- SET TASK -
From the line holding "You are a computer-use" through the end of the records below, inclusive, write out every line again with its request, multiplying each coordinate in the answers by 2.35 and rounding to the nearest whole number, with halves rounded up. Omit the pictures.

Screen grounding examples
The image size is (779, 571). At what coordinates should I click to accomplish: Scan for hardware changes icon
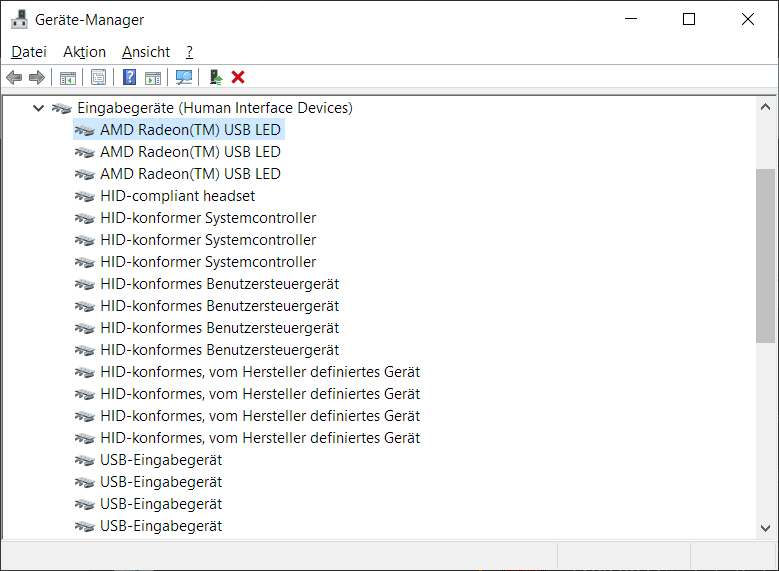point(184,77)
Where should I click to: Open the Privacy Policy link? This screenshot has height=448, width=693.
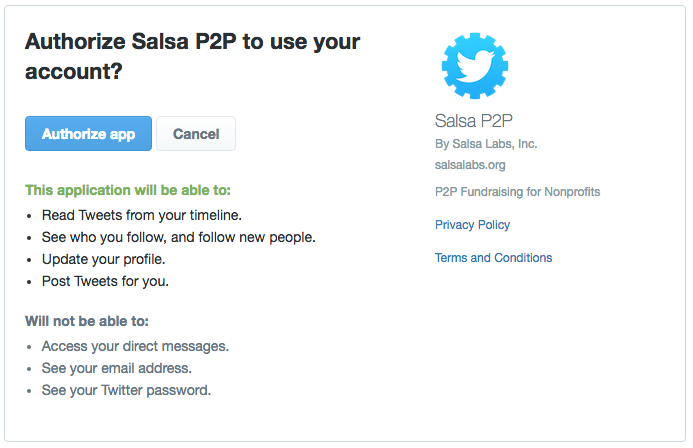click(472, 224)
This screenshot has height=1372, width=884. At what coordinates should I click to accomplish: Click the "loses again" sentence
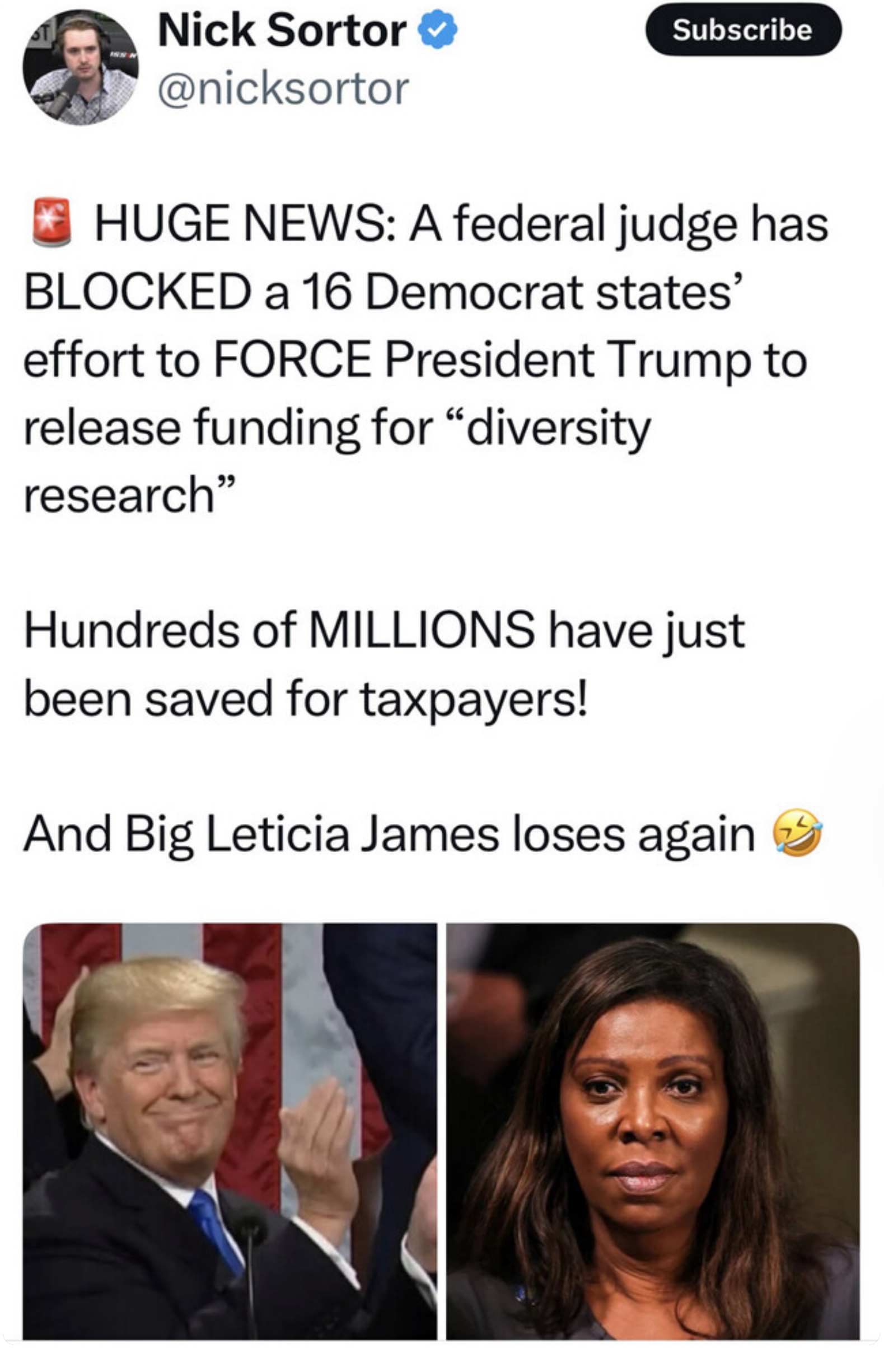tap(389, 834)
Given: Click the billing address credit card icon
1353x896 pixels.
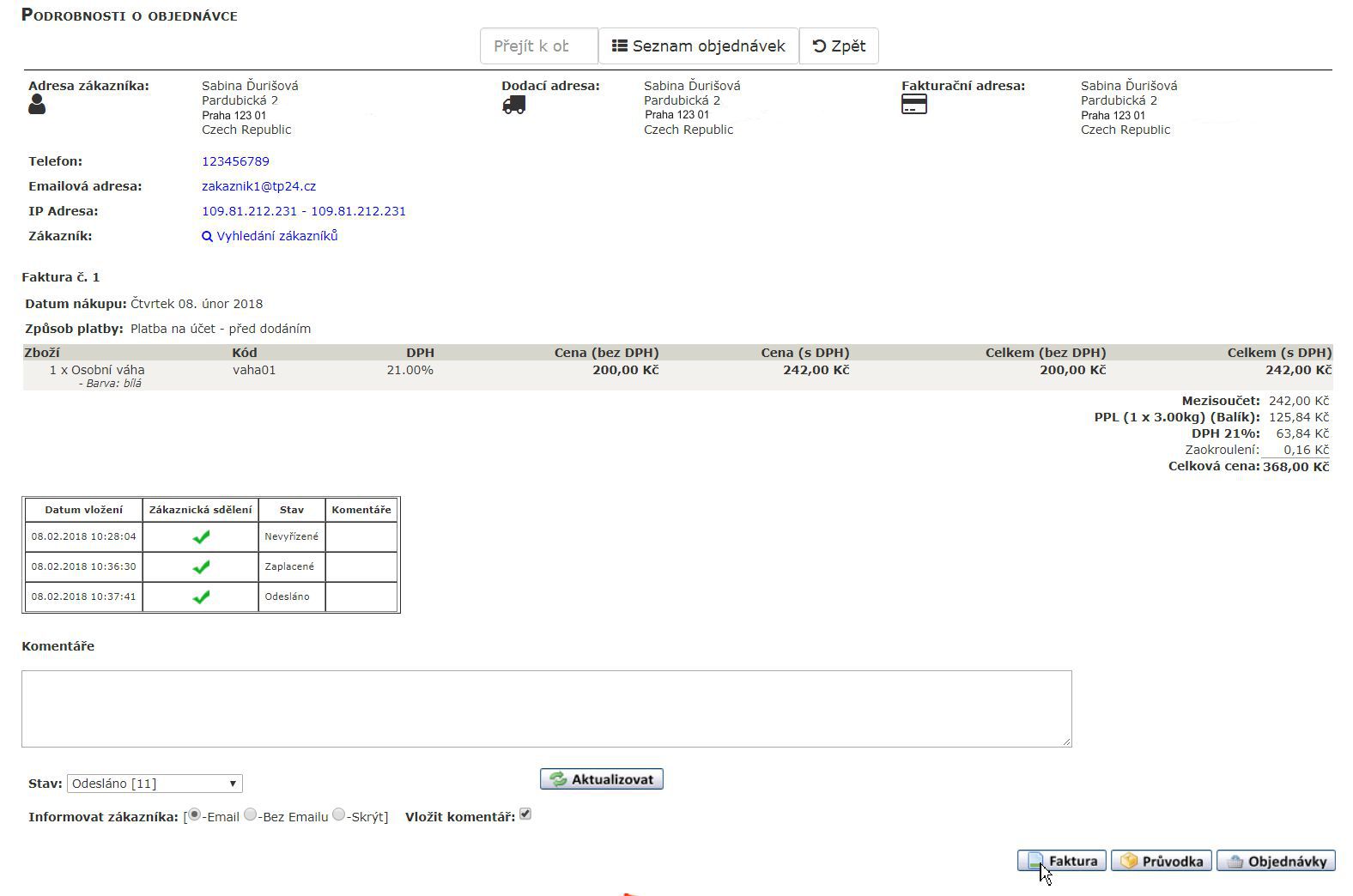Looking at the screenshot, I should click(x=913, y=105).
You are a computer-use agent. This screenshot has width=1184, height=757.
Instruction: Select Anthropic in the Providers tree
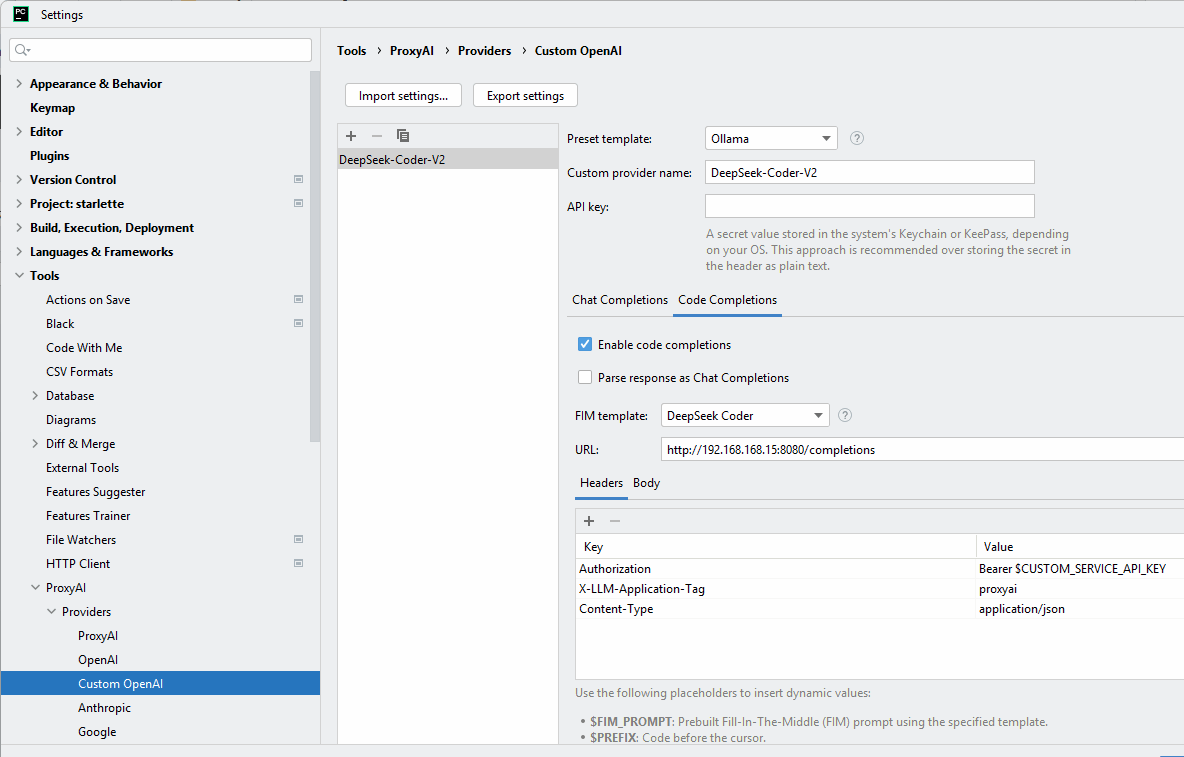click(x=104, y=708)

- WRITTEN SOLUTION -
You are a computer-use agent. This screenshot has width=1184, height=757.
Instruction: Select Anthropic in the Providers tree
click(x=244, y=1664)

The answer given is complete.